In large part, he wrote, “the wheels fell off the bank’s trademark stage coach” because the committee and Wells Fargo’s two longest-serving board members “failed time and again to deal effectively with the metastasis of the company’s internal culture of obduracy”.
Wells Fargo’s behavior was “morally repugnant”, he added, while the San Francisco-based company had “soiled its own nest by fleecing its home-state customers.”
Chiang has urged his fellow board members at the California Public Employees’ Retirement System and the California State Teachers Retirement System to demand the resignations with regard to their $2.3 billion-worth of Wells Fargo shares.
They could be joined by other investors after two of America’s biggest proxy advisory also called for heads to roll. “The board failed to implement an effective risk-management oversight process in a timely way and that could have mitigated the harm to its customers, its employees and the bank’s reputation,” Institutional Shareholder Service said earlier this month.

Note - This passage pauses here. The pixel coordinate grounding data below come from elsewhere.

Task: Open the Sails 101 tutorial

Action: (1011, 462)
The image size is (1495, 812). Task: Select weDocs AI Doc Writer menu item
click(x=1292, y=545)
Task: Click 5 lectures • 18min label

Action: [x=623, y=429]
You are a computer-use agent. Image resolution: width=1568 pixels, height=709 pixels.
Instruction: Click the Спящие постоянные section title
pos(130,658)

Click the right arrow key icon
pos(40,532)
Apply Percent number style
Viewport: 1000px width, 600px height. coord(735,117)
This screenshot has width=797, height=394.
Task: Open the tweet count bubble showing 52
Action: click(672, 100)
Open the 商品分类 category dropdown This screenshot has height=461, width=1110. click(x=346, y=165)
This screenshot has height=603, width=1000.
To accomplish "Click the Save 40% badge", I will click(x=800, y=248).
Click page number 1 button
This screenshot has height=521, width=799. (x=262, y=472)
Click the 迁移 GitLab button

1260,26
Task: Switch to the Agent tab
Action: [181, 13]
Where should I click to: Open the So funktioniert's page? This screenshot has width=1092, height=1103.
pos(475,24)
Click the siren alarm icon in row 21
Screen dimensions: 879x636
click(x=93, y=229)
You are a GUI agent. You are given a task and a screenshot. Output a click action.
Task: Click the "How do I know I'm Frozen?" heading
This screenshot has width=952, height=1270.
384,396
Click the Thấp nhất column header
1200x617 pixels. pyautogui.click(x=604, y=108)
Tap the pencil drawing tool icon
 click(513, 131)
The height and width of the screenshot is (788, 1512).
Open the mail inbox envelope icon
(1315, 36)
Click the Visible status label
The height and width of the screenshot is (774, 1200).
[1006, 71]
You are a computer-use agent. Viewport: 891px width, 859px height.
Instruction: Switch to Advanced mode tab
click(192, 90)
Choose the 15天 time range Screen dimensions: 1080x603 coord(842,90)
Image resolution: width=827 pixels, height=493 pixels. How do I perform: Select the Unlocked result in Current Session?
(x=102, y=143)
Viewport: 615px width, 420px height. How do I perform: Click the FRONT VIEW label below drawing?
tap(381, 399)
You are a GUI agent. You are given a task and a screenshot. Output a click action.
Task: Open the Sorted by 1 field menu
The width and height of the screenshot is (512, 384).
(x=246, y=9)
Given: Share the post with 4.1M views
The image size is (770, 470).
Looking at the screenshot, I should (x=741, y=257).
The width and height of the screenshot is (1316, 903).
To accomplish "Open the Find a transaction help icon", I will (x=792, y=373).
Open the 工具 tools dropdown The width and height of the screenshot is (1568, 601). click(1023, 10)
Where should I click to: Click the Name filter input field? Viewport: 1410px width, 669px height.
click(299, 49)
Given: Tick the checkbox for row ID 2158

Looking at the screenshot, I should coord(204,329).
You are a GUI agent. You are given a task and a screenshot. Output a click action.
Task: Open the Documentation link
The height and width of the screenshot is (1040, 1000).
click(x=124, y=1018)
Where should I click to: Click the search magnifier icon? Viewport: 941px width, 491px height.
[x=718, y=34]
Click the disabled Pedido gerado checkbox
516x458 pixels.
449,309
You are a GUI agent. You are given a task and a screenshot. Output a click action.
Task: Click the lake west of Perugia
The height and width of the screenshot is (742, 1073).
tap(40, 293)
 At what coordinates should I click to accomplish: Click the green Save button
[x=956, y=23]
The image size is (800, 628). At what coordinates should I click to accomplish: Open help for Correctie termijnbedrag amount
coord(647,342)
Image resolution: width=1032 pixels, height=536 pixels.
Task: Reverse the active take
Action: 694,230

It wants just three of the board’s 15 directors to stay.
“The long-standing sales practices and unchecked incentive program evidences a sustained breakdown of risk oversight on the part of the board,”ISS said.
Wells Fargo urged shareholders to disregard ISS’ “extreme and unprecedented” recommendation, claiming it failed to recognize “the active engagement of the board and the substantial actions it already has taken to strengthen oversight and increase accountability”.
Ousting such a large number of board members would be “crazy” and “absolutely irresponsible”, Sloan told Bloomberg in an interview on Wednesday. Sloan said none of the board members should go.
Another proxy advisor, Glass Lewis, has opposed the re-election of six Wells Fargo directors.